Why do we live in a world where rebooting is a normal thing. It is sad, and I have to say it is largely down to the ease of making faulty software (for which I can be blamed in some cases)...
Today, I was being a dumb consumer, trying to get my TV working. How hard can it be?
The TV was silent with a blue screen, not good. The sky box was being unresponsive. Hmm.
Power cycled the sky box, which is usually all you need. Still blue screen. At one point I got some sound and a blue screen.
OK, give in, turn off the whole lot for 30 seconds... Power on. The sky box is feeding an image over HDMI on the boot up "Sky+HD, please wait". So that works...
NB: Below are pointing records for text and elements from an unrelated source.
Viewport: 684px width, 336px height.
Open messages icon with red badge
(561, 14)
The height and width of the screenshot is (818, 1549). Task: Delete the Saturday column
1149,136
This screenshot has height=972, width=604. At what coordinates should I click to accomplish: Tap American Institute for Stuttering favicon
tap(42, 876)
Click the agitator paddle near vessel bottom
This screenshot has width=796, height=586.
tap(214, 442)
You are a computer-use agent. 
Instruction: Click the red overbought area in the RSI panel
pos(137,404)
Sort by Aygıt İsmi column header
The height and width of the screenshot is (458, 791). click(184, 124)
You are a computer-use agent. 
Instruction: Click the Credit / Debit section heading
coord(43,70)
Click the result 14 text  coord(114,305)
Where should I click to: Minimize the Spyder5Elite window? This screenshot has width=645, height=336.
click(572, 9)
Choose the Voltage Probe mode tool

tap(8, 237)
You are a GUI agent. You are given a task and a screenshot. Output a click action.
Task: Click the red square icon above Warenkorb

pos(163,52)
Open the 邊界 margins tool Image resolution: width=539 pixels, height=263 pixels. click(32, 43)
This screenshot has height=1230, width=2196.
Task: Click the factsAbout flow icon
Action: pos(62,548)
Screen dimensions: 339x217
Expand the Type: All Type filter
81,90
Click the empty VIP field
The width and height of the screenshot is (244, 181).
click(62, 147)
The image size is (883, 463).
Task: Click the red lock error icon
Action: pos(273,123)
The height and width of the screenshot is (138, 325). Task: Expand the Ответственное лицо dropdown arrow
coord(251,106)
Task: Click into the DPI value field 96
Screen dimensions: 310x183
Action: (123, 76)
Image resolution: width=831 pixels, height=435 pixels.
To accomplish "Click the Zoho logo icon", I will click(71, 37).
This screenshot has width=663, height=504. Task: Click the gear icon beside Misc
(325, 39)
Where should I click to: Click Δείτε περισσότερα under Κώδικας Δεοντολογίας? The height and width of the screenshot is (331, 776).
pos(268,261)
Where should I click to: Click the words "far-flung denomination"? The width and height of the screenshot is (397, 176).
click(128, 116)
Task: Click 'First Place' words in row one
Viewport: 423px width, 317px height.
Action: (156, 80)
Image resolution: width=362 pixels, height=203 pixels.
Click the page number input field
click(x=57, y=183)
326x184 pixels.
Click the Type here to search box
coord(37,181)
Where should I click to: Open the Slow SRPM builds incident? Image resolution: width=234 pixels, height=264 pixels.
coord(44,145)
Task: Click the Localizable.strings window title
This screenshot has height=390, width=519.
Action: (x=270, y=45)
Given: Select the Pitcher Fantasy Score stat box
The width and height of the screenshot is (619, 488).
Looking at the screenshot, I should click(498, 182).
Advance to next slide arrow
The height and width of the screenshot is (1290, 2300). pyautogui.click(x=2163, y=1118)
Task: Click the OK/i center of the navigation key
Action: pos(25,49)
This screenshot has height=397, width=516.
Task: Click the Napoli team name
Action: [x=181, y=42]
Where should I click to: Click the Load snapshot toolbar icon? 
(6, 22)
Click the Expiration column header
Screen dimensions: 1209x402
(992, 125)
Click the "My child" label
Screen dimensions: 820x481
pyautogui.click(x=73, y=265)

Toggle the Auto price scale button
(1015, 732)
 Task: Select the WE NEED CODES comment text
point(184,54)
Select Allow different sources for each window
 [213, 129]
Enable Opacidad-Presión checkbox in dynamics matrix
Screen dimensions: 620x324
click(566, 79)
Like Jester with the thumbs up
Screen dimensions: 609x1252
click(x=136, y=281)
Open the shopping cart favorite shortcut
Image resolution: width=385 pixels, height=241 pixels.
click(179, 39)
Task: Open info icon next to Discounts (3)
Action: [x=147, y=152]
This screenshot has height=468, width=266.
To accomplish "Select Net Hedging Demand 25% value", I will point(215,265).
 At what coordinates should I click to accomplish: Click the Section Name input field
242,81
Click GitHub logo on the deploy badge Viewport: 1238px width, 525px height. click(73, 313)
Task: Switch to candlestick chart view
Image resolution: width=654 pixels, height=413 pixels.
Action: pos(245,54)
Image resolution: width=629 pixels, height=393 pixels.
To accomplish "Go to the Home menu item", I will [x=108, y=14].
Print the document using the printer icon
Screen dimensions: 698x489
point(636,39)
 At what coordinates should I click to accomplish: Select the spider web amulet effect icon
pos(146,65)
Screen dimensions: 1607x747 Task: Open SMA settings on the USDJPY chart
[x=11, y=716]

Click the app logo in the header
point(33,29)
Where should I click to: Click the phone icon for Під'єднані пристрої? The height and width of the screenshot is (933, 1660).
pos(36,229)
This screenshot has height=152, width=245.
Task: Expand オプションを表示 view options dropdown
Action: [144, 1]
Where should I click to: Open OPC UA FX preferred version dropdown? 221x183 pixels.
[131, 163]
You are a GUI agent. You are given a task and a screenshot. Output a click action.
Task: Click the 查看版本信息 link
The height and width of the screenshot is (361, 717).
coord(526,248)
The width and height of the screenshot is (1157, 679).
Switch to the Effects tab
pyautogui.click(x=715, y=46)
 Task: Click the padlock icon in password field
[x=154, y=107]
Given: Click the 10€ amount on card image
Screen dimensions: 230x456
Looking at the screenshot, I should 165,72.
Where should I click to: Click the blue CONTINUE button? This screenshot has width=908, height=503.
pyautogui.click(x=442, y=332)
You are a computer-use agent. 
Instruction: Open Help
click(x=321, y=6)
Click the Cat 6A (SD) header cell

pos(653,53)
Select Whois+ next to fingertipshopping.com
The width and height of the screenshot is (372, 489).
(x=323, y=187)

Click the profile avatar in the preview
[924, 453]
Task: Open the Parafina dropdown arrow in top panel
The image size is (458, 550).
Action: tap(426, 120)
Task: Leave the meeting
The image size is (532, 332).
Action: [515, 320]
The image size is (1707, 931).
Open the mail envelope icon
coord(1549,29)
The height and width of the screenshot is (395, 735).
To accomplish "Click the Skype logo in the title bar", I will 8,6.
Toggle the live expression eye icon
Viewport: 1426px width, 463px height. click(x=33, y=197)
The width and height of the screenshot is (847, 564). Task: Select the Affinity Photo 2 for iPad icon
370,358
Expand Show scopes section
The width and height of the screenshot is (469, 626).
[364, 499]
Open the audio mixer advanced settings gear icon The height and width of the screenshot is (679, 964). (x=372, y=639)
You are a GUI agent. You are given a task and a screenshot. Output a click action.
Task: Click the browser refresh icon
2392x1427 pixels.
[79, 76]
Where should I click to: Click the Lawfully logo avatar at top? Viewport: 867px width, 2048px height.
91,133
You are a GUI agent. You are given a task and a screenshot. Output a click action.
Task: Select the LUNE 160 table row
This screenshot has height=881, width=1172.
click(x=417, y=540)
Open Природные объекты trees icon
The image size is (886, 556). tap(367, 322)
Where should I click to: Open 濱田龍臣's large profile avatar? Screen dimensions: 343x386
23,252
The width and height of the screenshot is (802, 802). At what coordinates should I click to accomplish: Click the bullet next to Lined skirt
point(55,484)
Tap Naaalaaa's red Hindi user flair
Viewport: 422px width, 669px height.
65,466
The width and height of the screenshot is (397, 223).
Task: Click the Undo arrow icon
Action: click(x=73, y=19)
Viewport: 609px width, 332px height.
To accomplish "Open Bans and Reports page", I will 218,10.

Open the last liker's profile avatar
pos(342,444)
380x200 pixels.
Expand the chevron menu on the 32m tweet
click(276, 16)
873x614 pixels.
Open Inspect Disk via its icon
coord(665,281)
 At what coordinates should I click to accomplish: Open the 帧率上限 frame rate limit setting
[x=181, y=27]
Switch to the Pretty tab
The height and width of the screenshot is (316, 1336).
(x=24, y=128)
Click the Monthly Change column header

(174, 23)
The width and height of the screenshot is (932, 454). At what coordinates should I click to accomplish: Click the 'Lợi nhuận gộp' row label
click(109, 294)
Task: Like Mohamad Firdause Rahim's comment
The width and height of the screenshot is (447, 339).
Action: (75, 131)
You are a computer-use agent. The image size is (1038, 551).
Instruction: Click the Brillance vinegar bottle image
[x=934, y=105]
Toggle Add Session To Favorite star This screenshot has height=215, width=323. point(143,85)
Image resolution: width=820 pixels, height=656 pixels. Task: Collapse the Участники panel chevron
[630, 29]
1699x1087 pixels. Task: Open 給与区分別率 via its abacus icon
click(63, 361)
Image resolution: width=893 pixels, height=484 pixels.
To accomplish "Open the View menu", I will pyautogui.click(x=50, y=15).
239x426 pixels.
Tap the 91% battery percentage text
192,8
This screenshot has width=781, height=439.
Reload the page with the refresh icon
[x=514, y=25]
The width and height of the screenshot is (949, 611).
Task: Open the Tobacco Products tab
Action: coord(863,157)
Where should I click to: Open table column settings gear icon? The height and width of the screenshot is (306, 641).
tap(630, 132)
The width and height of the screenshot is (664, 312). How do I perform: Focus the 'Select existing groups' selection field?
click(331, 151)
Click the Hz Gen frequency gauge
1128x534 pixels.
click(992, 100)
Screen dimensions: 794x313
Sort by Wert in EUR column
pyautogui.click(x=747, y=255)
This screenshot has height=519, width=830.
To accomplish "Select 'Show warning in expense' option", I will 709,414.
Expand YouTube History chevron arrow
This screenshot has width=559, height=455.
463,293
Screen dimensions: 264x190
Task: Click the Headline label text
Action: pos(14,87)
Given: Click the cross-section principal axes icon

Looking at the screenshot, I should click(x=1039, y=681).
Yay, after much waiting (why do things take any time to boot?) we get an image. The sky demo channel, but not sound. Try another channel, no joy.
The Bose sound system is off. OK, well, I did power cycle everything. But I can't turn it on (power button or remote). Check leads, plugs, etc. No joy, WTF?
OK, so I switch to TV speakers - still no sound. WTF?
OK, so, lets try one thing at a time. Tell TV to go on to iPlayer. Arrg! Loud... Turn down TV speakers, still loud. Hang on? The Bose is on, and working and on high volume. Turn that down, switch TV speakers off.
Back to sky and still no sound. Arrrg.
OK, change channel on Sky and magically we get sound.
All is working again.
But WTF! Why is this not easy? Why does it not just work FFS...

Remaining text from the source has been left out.